By Zach Armstrong

PETERSBURG, Va. — Millions of Americans annually travel across miles to visit loved ones, give gratitude, watch parades and enjoy delicious cooking in late November. Coronavirus is making things different this year.

The Crater Health District is urging those in the area to stay at home this Thanksgiving as the best way to protect themselves and others because an increase in travel leads to a higher chance of spreading COVID-19. The CHD is asking those who must travel to take precautions.  

Safety protocols when visiting relatives include wearing a mask, increasing ventilation inside or planning events outside, keeping at least six feet of distance from people and washing one’s hands frequently.

“We want everyone to have a safe and happy Thanksgiving. People being close together for extended periods of time and sharing items can increase your risk.”, said Crater Health District Director Alton Hart, Jr. “Please remember to watch your distance, wear a face covering, and wash your hands to protect yourself and others.”

The CHD also is suggesting thanksgiving alternatives such as having a small dinner with family or people you live with, watching sports, events, or movies from home, or having virtual cooking activities to share with friends and family. Video calls are another way to connect with family and friends you cannot visit in-person this year.

“The Crater Health District has identified COVID-19 transmission from small intimate gatherings. Those exposures are similar to the gatherings that Thanksgiving and the holidays bring. It is safest to gather with only those within your home. It is always important to practice social distancing, masking, and proper hand hygiene at all times to protect yourself, your loved ones, and the community.” said Epidemiologist Senior E. Katrina Saphrey.

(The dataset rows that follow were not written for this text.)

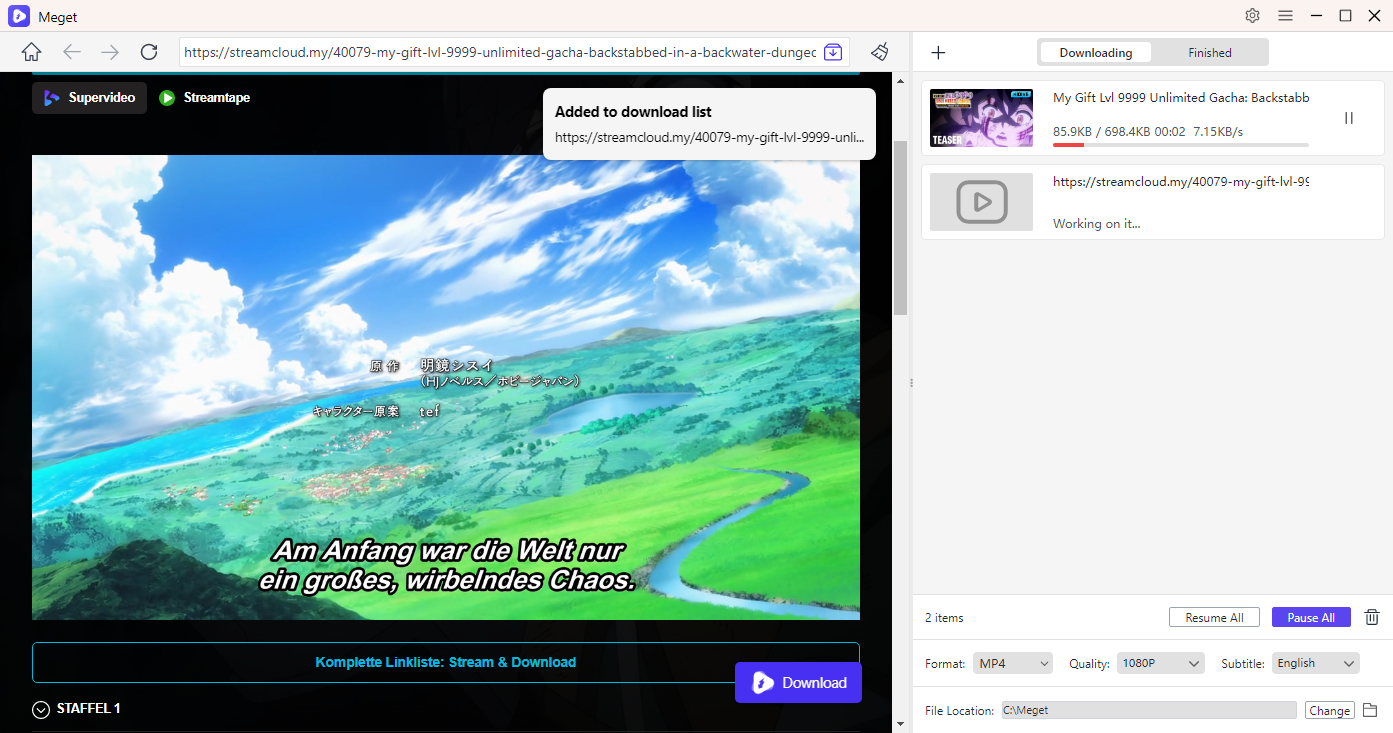Screen dimensions: 1393x733
Task: Collapse the STAFFEL 1 section
Action: 40,709
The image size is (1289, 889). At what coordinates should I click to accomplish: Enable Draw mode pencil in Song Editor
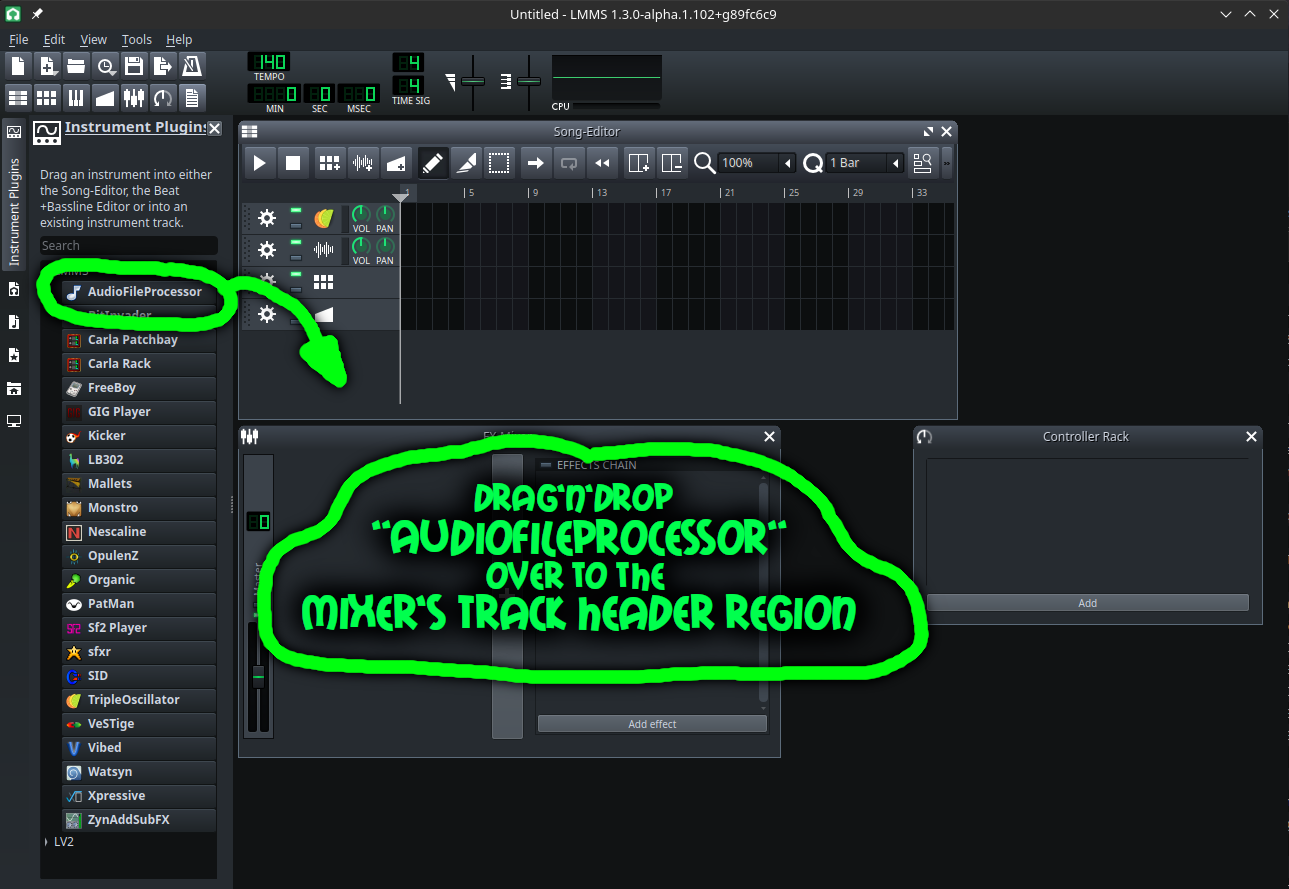pos(432,162)
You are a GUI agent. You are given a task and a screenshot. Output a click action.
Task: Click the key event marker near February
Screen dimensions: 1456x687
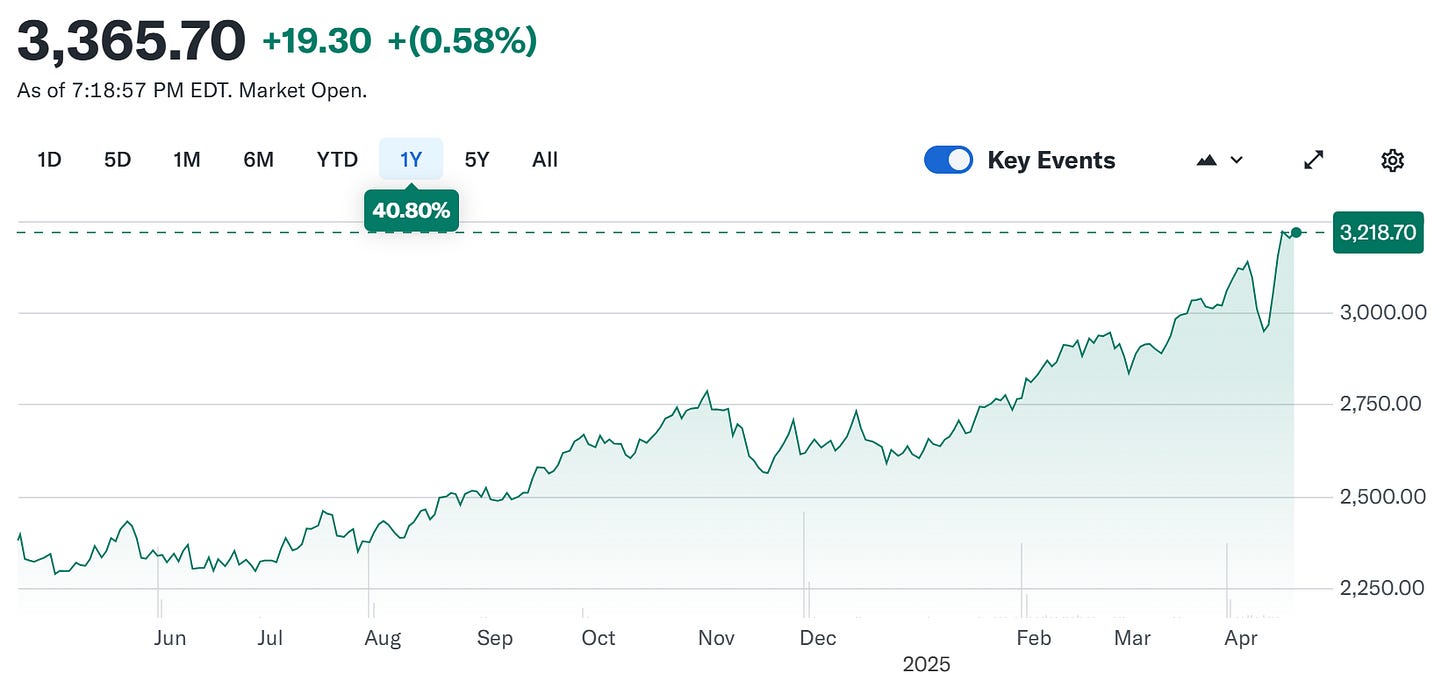coord(1021,579)
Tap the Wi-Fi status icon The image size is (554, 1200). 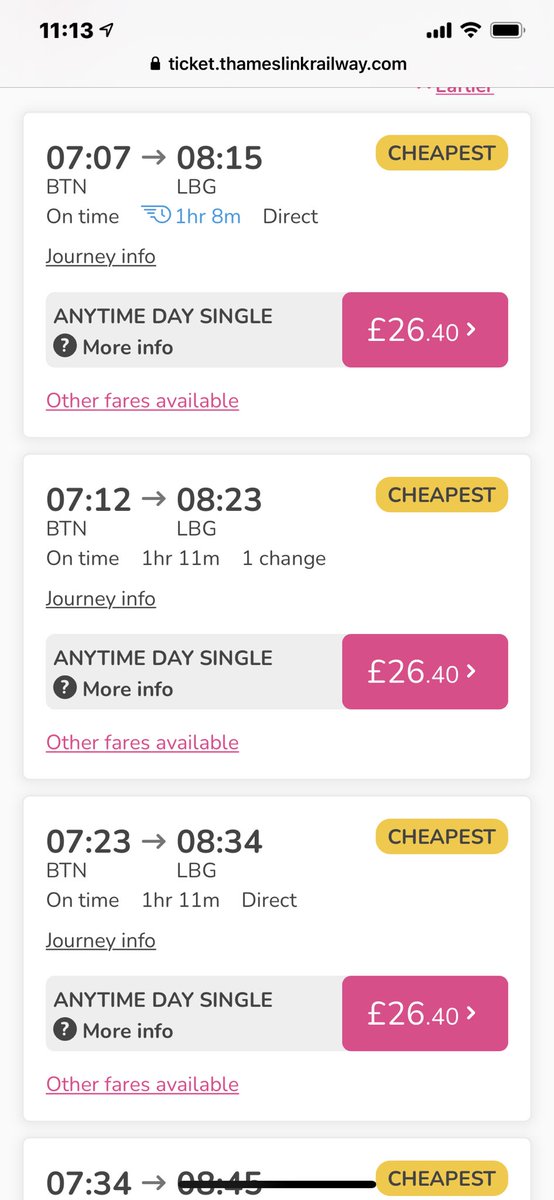coord(470,31)
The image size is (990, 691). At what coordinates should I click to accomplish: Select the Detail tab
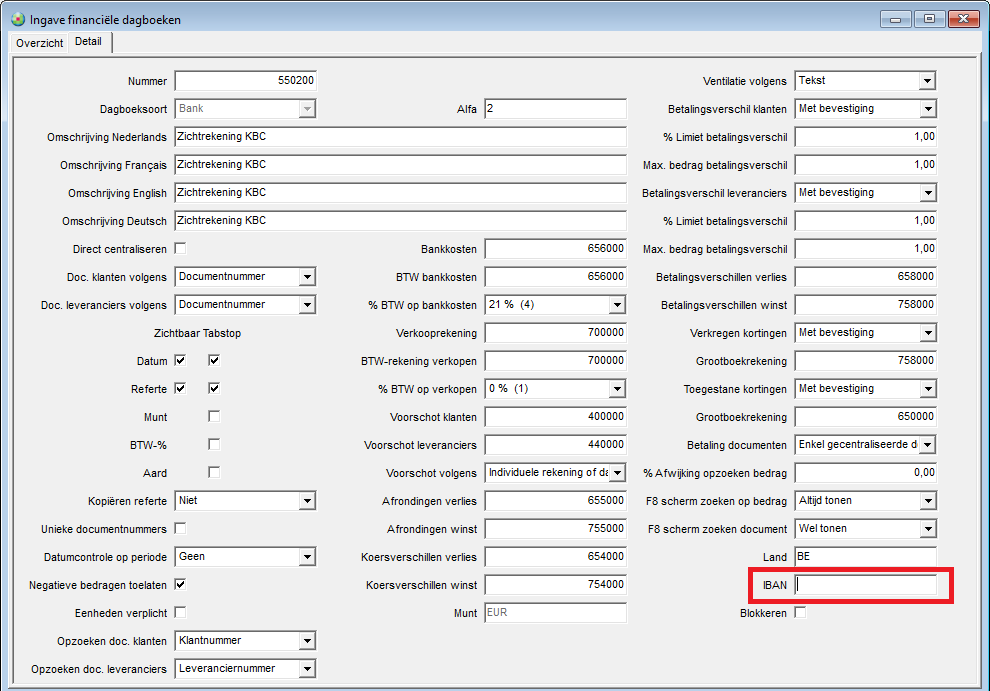[x=89, y=42]
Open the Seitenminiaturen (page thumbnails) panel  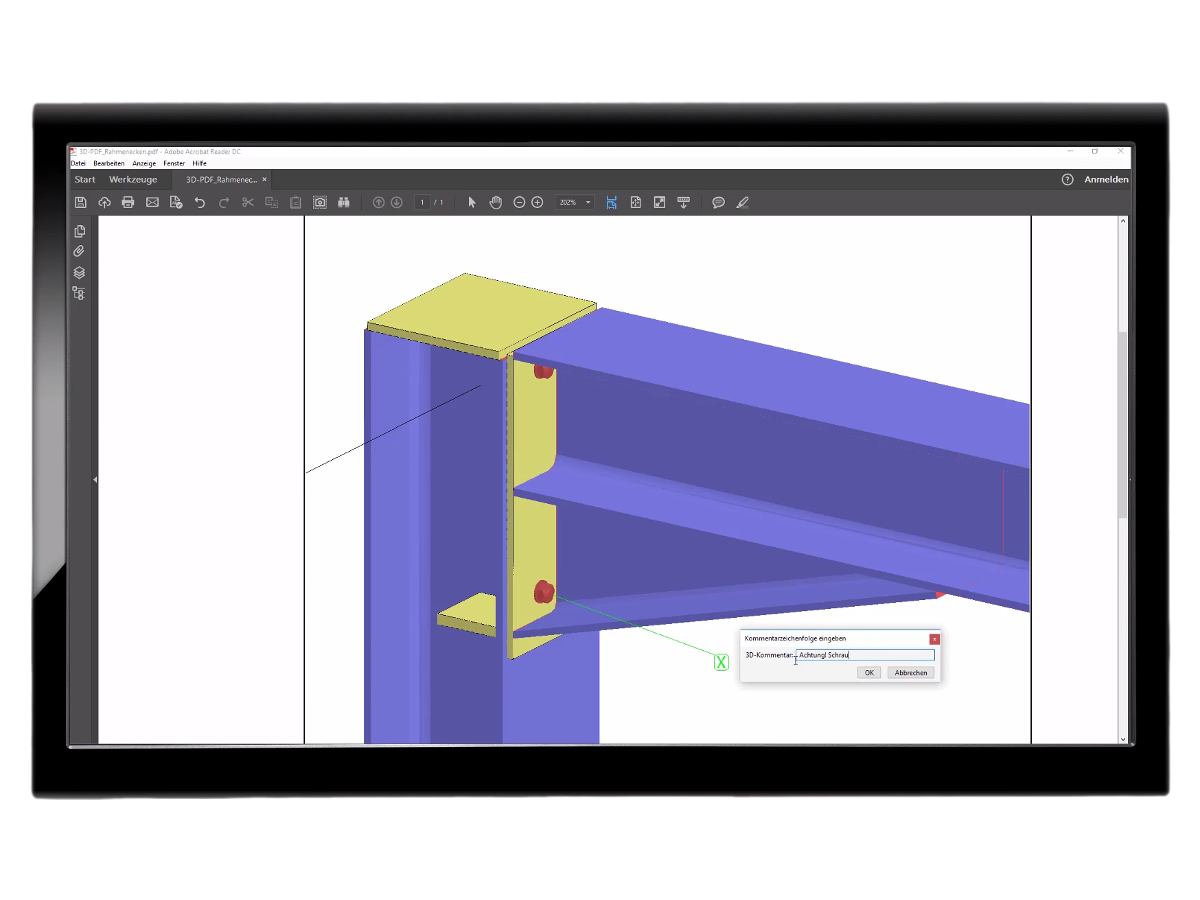coord(79,230)
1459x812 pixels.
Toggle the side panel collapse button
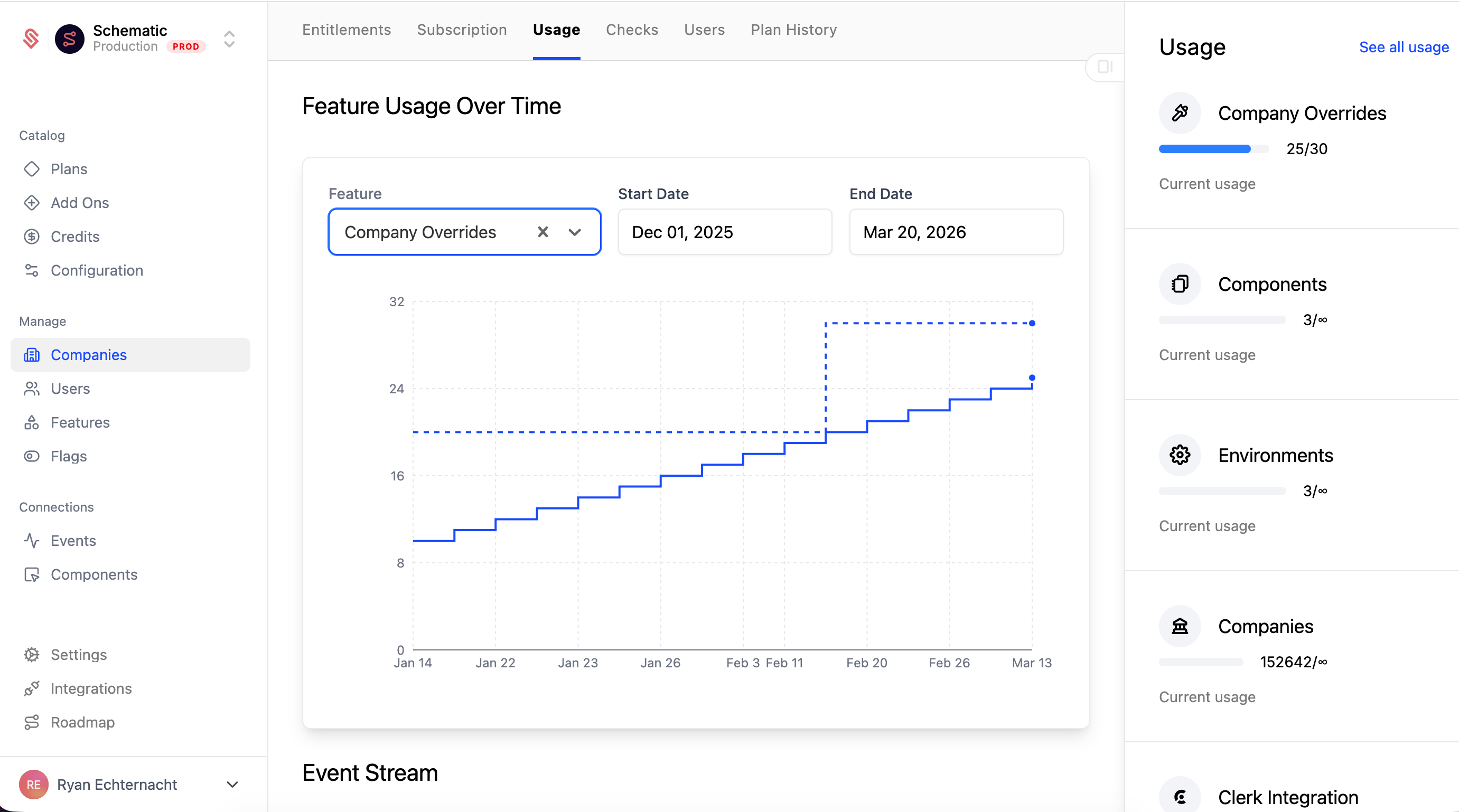pyautogui.click(x=1105, y=67)
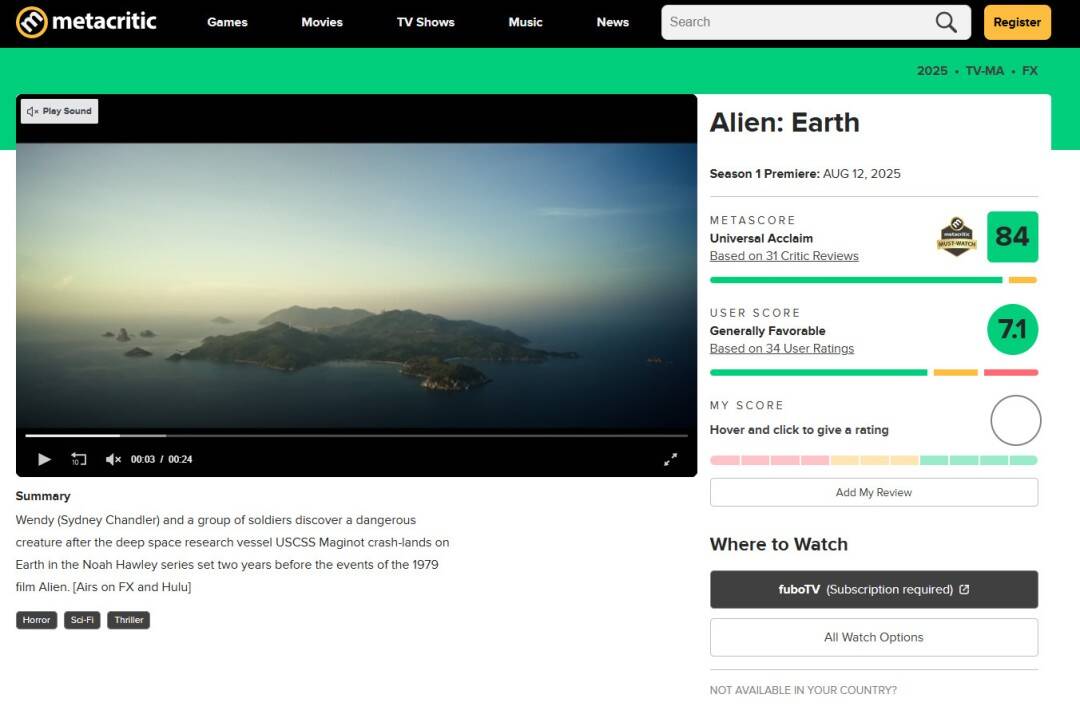Expand All Watch Options
This screenshot has height=706, width=1080.
[873, 637]
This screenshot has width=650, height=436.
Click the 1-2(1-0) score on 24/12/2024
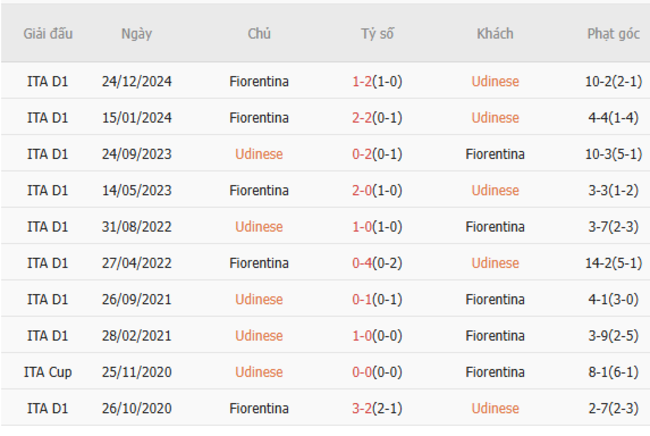click(377, 82)
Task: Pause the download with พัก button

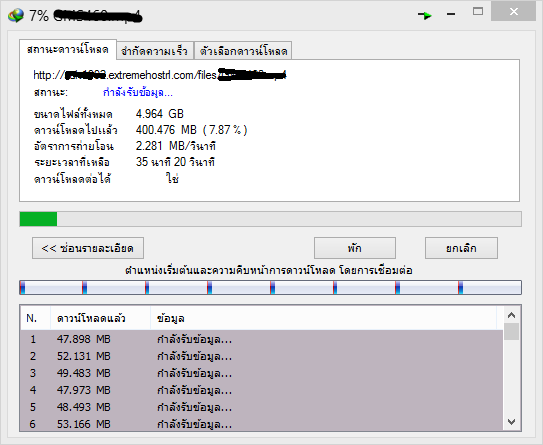Action: pos(355,248)
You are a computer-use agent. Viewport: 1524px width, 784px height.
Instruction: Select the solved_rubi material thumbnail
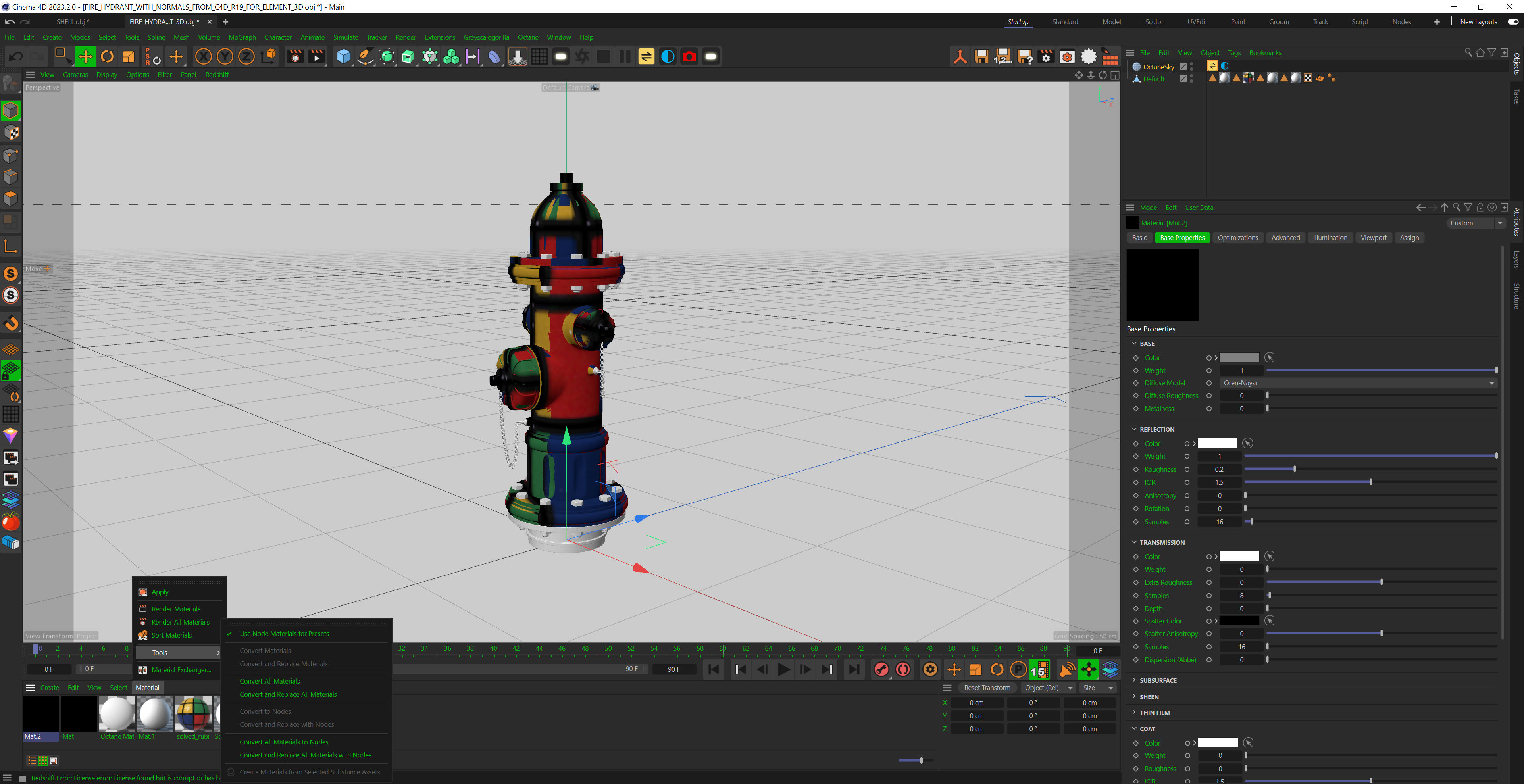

The city of Petersburg reported 1,029 cases of COVID-19 including 91 hospitalizations and 31 deaths exactly one week before this year’s Thanksgiving. Dinwiddie County had reported 615 cases, including 47 hospitalizations and 13 deaths. Prince George County had reported 1,328 cases, including 29 hospitalizations and 7 deaths.

Gov. Northam issued new COVID-19 restrictions Nov. 13 across the commonwealth amidst a statewide surge in COVID cases. The restrictions included limiting gatherings to 25 individuals, stricter mask requirements for retail businesses and a 10 p.m. curfew for sale and consumption of alcohol.